-------- DATA SHOWN --------
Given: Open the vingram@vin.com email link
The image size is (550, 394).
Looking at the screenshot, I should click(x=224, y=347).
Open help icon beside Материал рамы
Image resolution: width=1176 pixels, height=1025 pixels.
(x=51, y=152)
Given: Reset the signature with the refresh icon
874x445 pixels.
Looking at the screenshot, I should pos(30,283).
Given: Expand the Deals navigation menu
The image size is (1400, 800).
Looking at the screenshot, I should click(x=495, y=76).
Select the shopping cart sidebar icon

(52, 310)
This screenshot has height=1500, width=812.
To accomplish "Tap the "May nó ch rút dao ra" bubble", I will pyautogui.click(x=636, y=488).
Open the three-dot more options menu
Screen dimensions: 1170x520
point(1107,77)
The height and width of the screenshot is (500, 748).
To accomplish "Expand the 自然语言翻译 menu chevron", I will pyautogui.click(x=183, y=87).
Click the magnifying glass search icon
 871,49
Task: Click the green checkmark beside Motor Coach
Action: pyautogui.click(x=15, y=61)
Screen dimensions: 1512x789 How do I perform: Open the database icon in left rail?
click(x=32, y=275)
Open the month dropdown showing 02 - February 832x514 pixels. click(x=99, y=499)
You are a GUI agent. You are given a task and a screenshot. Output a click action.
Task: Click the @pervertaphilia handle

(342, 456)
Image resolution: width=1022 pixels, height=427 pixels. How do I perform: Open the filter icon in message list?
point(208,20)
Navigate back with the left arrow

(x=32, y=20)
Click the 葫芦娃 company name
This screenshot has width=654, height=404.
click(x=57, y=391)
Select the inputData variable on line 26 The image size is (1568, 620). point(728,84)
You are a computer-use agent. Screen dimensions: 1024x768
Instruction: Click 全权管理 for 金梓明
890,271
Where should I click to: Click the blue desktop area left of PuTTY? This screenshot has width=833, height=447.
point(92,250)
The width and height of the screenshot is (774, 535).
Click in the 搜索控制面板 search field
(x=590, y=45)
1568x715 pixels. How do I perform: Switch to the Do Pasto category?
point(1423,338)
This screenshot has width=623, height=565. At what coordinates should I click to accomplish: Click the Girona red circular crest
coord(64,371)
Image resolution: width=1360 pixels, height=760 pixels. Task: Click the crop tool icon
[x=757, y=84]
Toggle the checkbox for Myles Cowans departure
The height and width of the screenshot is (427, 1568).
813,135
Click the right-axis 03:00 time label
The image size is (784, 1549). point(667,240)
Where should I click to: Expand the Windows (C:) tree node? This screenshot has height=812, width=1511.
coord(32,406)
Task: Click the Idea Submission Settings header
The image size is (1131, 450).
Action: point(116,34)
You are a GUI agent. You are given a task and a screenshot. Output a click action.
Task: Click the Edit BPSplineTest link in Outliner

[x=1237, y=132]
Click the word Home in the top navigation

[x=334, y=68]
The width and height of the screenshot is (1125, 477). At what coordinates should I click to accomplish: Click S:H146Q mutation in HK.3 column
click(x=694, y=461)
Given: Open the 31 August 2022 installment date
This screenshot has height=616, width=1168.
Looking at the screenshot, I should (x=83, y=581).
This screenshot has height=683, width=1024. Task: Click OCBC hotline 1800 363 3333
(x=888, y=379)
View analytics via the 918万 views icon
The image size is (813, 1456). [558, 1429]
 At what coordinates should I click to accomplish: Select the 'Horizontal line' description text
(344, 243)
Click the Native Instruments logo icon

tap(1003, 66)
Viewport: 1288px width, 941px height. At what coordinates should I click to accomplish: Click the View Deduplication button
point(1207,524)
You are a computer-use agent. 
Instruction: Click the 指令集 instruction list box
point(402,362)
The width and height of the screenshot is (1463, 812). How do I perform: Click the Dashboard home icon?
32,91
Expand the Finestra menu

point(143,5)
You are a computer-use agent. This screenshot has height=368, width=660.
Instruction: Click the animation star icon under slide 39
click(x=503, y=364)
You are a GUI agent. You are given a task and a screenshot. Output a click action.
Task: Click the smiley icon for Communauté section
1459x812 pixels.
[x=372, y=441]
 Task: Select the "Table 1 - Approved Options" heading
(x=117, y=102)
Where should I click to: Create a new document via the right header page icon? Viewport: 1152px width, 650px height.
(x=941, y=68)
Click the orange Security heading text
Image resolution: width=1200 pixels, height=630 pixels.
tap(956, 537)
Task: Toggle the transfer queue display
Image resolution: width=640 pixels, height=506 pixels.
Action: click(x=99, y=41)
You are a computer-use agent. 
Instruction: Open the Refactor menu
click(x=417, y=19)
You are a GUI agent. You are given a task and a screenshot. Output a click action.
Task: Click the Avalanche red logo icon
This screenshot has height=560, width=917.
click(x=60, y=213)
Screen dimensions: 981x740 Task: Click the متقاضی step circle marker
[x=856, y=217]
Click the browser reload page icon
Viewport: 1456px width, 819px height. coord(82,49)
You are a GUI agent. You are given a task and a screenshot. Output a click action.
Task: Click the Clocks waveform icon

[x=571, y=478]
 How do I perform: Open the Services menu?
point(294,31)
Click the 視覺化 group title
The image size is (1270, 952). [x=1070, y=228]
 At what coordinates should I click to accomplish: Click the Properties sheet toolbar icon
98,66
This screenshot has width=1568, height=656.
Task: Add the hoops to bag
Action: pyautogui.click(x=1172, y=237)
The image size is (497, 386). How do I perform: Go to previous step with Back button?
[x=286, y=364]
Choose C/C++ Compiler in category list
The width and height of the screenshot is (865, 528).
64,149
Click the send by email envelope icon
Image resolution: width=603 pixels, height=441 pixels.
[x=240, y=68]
--------
» WHAT IS BEING ASKED: Rewrite all the records above, swapping each "How do I perform" for "How do I carry out" and leaving every other part unchanged.

» SOLUTION TO THIS PROBLEM:
Given: Open the vingram@vin.com email link
The image size is (550, 394).
Looking at the screenshot, I should click(x=224, y=347).
Open help icon beside Материал рамы
Image resolution: width=1176 pixels, height=1025 pixels.
(x=51, y=152)
Given: Reset the signature with the refresh icon
874x445 pixels.
Looking at the screenshot, I should pos(30,283).
Given: Expand the Deals navigation menu
The image size is (1400, 800).
Looking at the screenshot, I should click(x=495, y=76).
Select the shopping cart sidebar icon

(52, 310)
This screenshot has height=1500, width=812.
To accomplish "Tap the "May nó ch rút dao ra" bubble", I will pyautogui.click(x=636, y=488).
Open the three-dot more options menu
Screen dimensions: 1170x520
point(1107,77)
The height and width of the screenshot is (500, 748).
To accomplish "Expand the 自然语言翻译 menu chevron", I will pyautogui.click(x=183, y=87).
Click the magnifying glass search icon
 871,49
Task: Click the green checkmark beside Motor Coach
Action: pyautogui.click(x=15, y=61)
Screen dimensions: 1512x789 How do I carry out: Open the database icon in left rail?
click(x=32, y=275)
Open the month dropdown showing 02 - February 832x514 pixels. click(x=99, y=499)
You are a GUI agent. You are given a task and a screenshot. Output a click action.
Task: Click the @pervertaphilia handle

(342, 456)
Image resolution: width=1022 pixels, height=427 pixels. How do I carry out: Open the filter icon in message list?
point(208,20)
Navigate back with the left arrow

(x=32, y=20)
Click the 葫芦娃 company name
This screenshot has width=654, height=404.
click(x=57, y=391)
Select the inputData variable on line 26 The image size is (1568, 620). point(728,84)
You are a computer-use agent. Screen dimensions: 1024x768
Instruction: Click 全权管理 for 金梓明
890,271
Where should I click to: Click the blue desktop area left of PuTTY? This screenshot has width=833, height=447.
point(92,250)
The width and height of the screenshot is (774, 535).
Click in the 搜索控制面板 search field
(x=590, y=45)
1568x715 pixels. How do I carry out: Switch to the Do Pasto category?
point(1423,338)
This screenshot has width=623, height=565. At what coordinates should I click to accomplish: Click the Girona red circular crest
coord(64,371)
Image resolution: width=1360 pixels, height=760 pixels. Task: Click the crop tool icon
[x=757, y=84]
Toggle the checkbox for Myles Cowans departure
The height and width of the screenshot is (427, 1568).
813,135
Click the right-axis 03:00 time label
The image size is (784, 1549). point(667,240)
Where should I click to: Expand the Windows (C:) tree node? This screenshot has height=812, width=1511.
coord(32,406)
Task: Click the Idea Submission Settings header
The image size is (1131, 450).
Action: point(116,34)
You are a GUI agent. You are given a task and a screenshot. Output a click action.
Task: Click the Edit BPSplineTest link in Outliner

[x=1237, y=132]
Click the word Home in the top navigation

[x=334, y=68]
The width and height of the screenshot is (1125, 477). At what coordinates should I click to accomplish: Click S:H146Q mutation in HK.3 column
click(x=694, y=461)
Given: Open the 31 August 2022 installment date
This screenshot has height=616, width=1168.
Looking at the screenshot, I should (x=83, y=581).
This screenshot has height=683, width=1024. Task: Click OCBC hotline 1800 363 3333
(x=888, y=379)
View analytics via the 918万 views icon
The image size is (813, 1456). [558, 1429]
 At what coordinates should I click to accomplish: Select the 'Horizontal line' description text
(344, 243)
Click the Native Instruments logo icon

tap(1003, 66)
Viewport: 1288px width, 941px height. At what coordinates should I click to accomplish: Click the View Deduplication button
point(1207,524)
You are a computer-use agent. 
Instruction: Click the 指令集 instruction list box
point(402,362)
The width and height of the screenshot is (1463, 812). How do I carry out: Click the Dashboard home icon?
32,91
Expand the Finestra menu

point(143,5)
You are a computer-use agent. This screenshot has height=368, width=660.
Instruction: Click the animation star icon under slide 39
click(x=503, y=364)
You are a GUI agent. You are given a task and a screenshot. Output a click action.
Task: Click the smiley icon for Communauté section
1459x812 pixels.
[x=372, y=441]
 Task: Select the "Table 1 - Approved Options" heading
(x=117, y=102)
Where should I click to: Create a new document via the right header page icon? Viewport: 1152px width, 650px height.
(x=941, y=68)
Click the orange Security heading text
Image resolution: width=1200 pixels, height=630 pixels.
tap(956, 537)
Task: Toggle the transfer queue display
Image resolution: width=640 pixels, height=506 pixels.
Action: click(x=99, y=41)
You are a computer-use agent. 
Instruction: Open the Refactor menu
click(x=417, y=19)
You are a GUI agent. You are given a task and a screenshot. Output a click action.
Task: Click the Avalanche red logo icon
This screenshot has height=560, width=917.
click(x=60, y=213)
Screen dimensions: 981x740 Task: Click the متقاضی step circle marker
[x=856, y=217]
Click the browser reload page icon
Viewport: 1456px width, 819px height. coord(82,49)
You are a GUI agent. You are given a task and a screenshot. Output a click action.
Task: Click the Clocks waveform icon

[x=571, y=478]
 How do I carry out: Open the Services menu?
point(294,31)
Click the 視覺化 group title
The image size is (1270, 952). [x=1070, y=228]
 At what coordinates should I click to accomplish: Click the Properties sheet toolbar icon
98,66
This screenshot has width=1568, height=656.
Task: Add the hoops to bag
Action: pyautogui.click(x=1172, y=237)
The image size is (497, 386). How do I carry out: Go to previous step with Back button?
[x=286, y=364]
Choose C/C++ Compiler in category list
The width and height of the screenshot is (865, 528).
64,149
Click the send by email envelope icon
Image resolution: width=603 pixels, height=441 pixels.
[x=240, y=68]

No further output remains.